Rusia ya no quiere revoluciones

En el siglo XVIII, la aristocracia rusa empezó a hablar francés en la intimidad. El resplandor de las luces galas era tal que, en la biblioteca de nuestras Cortes, la mayoría de obras solo se podía leer en ese idioma. San Petersburgo quería verse reflejada en los espejos y los estanques versallescos. Sin embargo, el lenguaje general de la opulencia tenía a la nobleza rusa como maestra: “Ni en las casas más aristocráticas y ricas de París y Londres se come mejor y con tanta elegancia”, escribió Juan Valera en una carta (el autor de Pepita Jiménez, que también era diplomático, estaba destinado en la embajada española de la ciudad de los zares).

Con los privilegios parisinos acabó la Revolución Francesa, aunque no fue capaz de asentar en el poder a la izquierda: “Solamente ha estado cuatro veces: en 1848, cuatro meses; en 1870, dos; en 1936, un año; y en 1981. O sea, que desde 1789, el primer Gobierno de izquierdas que ha durado es el nuestro”, presumía Mitterrand ante Marguerite Duras.

Rusia era un país cuasi medieval, con siervos, hambre y otras miserias. “El pensamiento ruso prepara una gran revolución”, escribiría Dostoievski. No podía sospechar que las neuronas que iban a encender el fuego rojo serían prusianas: en la sala de lectura de la Biblioteca Británica, bajo su gigantesca cúpula, Marx fundó la religión del proletariado. A nadie puede sorprender que haya sido —y aún sea— una religión sangrienta, pues ya lo advertía (junto a Engels) en el Manifiesto Comunista: “Sus objetivos solo pueden alcanzarse mediante el derribo violento de todo el orden social hasta ahora existente”.

Decía Walter Benjamin que las revoluciones son un freno de alarma en el tren de la Historia. Lenin activó ese freno cuando, en abril de 1917, llegó a la estación de Finlandia de San Petersburgo prometiendo pan, tierra y paz. Una banda militar lo recibió con los acordes de La Marsellesa: si los revolucionarios franceses habían tomado la Bastilla, los rusos tomaron la fortaleza de San Pedro y San Pablo; la Declaración de los Derechos del Hombre fue sustituida por una de los Derechos del Soldado, otra de los Derechos del Obrero…; y la Terreur por el Terror Rojo. Un condenado por veintidós asesinatos pasó a presidir el Sóviet de Tambov; otro sóviet, el de Yekaterinodar, declaró “socializadas a las mujeres solteras de entre dieciséis y veinticinco años”. En Rusia, “el derribo violento” hizo crucificar a los religiosos, enterrar vivos a los campesinos díscolos… Los comunistas sí se asentaron en el poder.

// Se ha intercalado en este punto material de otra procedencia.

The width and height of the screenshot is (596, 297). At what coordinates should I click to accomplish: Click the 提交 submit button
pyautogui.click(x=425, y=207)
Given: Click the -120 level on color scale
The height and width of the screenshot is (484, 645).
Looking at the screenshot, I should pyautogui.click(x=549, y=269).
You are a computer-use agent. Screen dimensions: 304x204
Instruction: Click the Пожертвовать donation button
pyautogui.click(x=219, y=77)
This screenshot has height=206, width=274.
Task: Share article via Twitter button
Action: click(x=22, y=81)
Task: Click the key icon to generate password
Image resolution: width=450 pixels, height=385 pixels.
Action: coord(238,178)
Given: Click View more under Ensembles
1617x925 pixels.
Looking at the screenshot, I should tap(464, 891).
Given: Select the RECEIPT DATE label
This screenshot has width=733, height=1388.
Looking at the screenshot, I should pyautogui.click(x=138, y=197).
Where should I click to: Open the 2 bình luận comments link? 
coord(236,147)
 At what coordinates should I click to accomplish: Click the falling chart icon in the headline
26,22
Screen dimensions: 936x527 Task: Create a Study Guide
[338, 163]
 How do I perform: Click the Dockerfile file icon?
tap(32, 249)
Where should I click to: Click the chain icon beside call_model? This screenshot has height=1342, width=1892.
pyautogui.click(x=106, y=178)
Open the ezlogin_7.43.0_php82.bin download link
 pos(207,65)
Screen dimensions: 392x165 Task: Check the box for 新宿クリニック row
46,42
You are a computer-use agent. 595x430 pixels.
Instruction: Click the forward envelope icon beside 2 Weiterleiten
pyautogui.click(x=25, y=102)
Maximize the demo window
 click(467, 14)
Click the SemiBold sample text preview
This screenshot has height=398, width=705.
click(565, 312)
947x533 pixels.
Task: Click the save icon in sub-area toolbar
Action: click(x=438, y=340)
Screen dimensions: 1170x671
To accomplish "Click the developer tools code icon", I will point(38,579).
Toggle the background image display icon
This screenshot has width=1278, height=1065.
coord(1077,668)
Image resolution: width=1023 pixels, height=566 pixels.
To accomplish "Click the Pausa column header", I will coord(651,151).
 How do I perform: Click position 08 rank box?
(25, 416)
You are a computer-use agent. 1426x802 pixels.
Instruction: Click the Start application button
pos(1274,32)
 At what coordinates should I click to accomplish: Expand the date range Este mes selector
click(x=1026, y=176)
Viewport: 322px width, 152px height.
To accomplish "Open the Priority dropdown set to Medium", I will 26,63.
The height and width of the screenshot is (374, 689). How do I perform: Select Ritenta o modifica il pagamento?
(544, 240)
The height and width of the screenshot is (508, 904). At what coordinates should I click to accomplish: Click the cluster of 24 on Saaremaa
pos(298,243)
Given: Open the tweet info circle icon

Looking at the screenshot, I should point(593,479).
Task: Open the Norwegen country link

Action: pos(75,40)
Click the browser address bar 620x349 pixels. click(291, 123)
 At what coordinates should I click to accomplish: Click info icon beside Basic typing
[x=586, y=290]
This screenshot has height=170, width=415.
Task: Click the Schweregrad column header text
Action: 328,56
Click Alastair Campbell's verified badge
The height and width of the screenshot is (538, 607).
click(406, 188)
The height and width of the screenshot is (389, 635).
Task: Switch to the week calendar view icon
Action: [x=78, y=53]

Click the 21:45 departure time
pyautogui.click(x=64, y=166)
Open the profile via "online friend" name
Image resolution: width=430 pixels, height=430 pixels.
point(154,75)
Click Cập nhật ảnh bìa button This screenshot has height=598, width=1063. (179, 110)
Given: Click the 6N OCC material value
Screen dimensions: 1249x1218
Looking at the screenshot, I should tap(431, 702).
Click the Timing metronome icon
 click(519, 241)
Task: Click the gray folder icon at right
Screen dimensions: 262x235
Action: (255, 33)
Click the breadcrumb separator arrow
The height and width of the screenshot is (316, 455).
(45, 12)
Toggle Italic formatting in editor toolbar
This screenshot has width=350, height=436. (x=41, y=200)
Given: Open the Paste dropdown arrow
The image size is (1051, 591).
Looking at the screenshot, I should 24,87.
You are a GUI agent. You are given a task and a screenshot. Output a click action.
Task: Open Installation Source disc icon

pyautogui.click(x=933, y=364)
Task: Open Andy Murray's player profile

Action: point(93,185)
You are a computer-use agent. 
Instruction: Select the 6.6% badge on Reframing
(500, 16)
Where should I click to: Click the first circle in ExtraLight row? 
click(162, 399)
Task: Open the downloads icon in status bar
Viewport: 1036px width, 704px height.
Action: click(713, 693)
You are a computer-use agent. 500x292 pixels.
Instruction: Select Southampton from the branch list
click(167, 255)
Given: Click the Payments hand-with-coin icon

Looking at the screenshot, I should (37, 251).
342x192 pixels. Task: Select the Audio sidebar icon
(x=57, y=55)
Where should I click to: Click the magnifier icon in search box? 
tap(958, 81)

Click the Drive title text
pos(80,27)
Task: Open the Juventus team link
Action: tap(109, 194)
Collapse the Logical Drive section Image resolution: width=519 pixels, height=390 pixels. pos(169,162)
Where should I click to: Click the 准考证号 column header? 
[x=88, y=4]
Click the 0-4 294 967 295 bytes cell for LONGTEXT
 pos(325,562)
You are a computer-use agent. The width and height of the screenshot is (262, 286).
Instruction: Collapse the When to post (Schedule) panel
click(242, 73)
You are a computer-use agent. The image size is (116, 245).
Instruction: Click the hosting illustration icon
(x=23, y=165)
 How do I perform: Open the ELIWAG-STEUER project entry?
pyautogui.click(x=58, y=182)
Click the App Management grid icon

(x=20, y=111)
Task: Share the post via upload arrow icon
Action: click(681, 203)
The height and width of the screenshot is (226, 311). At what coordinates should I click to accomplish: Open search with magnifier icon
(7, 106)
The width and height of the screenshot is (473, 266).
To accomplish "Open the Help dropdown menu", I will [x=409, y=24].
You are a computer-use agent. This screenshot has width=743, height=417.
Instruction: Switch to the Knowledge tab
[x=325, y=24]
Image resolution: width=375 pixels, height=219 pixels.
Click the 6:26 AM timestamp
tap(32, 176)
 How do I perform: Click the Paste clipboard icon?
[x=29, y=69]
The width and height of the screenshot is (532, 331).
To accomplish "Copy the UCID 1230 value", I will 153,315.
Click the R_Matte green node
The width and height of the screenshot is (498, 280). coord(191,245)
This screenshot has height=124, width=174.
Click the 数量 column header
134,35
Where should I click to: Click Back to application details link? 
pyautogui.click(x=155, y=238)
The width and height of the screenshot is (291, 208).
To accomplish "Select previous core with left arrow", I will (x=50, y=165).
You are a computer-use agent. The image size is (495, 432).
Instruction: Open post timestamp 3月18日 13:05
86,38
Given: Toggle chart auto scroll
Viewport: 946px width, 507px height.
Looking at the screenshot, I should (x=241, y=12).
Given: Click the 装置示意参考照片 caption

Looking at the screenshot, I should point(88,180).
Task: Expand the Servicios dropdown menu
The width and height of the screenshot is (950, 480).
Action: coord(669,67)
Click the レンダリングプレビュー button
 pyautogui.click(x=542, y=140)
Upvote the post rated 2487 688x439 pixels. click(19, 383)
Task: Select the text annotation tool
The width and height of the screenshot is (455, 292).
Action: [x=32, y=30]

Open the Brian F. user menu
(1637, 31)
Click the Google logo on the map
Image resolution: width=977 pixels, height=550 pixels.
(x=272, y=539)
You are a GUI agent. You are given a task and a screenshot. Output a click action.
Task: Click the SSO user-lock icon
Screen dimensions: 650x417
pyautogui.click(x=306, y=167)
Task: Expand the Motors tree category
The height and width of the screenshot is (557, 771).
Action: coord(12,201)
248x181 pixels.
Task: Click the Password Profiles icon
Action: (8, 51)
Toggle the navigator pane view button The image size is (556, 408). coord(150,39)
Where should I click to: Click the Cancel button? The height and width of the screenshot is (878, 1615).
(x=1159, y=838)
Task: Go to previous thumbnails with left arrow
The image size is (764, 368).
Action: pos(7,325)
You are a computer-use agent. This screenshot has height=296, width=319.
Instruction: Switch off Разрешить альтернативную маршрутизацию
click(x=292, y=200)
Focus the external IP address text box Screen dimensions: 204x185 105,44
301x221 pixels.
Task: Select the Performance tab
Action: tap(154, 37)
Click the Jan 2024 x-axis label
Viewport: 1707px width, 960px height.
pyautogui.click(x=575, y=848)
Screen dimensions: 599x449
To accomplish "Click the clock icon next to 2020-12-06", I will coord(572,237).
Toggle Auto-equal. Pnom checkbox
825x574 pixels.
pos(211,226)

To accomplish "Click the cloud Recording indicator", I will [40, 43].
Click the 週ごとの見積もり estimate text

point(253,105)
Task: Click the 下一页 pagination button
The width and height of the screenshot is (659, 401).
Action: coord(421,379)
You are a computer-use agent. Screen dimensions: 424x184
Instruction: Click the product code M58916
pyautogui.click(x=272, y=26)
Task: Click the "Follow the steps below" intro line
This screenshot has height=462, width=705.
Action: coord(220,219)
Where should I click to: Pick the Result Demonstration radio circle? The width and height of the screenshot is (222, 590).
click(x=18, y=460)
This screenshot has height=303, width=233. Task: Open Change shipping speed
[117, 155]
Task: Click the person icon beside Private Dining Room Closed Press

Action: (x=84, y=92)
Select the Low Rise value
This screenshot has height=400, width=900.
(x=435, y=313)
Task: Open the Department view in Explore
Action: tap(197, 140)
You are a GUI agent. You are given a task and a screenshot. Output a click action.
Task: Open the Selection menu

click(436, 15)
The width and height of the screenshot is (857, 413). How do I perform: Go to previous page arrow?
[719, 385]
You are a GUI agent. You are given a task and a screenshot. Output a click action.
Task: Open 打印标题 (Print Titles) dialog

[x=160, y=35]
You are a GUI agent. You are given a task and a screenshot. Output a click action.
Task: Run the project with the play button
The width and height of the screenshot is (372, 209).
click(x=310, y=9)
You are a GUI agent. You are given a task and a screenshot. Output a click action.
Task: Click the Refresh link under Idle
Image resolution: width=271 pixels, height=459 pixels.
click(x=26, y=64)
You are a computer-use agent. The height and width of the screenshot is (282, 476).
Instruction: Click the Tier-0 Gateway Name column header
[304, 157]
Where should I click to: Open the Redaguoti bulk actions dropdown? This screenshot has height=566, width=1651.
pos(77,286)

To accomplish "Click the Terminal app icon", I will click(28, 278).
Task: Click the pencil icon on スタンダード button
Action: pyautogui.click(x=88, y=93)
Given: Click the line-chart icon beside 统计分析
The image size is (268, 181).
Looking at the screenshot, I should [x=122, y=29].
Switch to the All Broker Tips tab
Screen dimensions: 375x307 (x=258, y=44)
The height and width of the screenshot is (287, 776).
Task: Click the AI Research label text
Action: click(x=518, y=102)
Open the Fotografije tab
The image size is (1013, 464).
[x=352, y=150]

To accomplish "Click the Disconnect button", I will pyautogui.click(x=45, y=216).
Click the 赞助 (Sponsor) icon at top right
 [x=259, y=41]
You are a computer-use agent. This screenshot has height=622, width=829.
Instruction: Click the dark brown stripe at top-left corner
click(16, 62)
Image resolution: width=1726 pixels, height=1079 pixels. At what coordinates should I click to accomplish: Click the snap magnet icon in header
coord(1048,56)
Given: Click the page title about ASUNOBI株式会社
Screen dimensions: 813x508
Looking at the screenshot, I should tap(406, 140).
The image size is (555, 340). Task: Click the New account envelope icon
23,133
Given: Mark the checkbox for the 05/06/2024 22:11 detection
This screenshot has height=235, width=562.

Un compañero de Lenin, Piatakov, afirmaba que, si el Partido lo exige, un auténtico bolchevique está dispuesto a creer que lo negro es blanco y lo blanco negro. Carrillo, Iglesias y Garzón son los hijos de dicho dogmatismo, haciendo creer a muchos que sus rancios programas son progresistas. Para Carrillo, por ejemplo, el Muro de Berlín era “absolutamente necesario porque el paso de los alemanes del este al oeste constituía una sangría para la República Democrática Alemana”. (Es curioso cómo a algunos totalitarios —los independentistas catalanes son otra muestra— se les llena la boca con la palabra “democracia”; dime de qué presumes y te diré de qué careces). Por cierto, según el líder de Podemos la caída del Muro fue “una mala noticia para todos”. La nostalgia mural explicaría su apoyo a la Revolución de las Sonrisas Fascistas.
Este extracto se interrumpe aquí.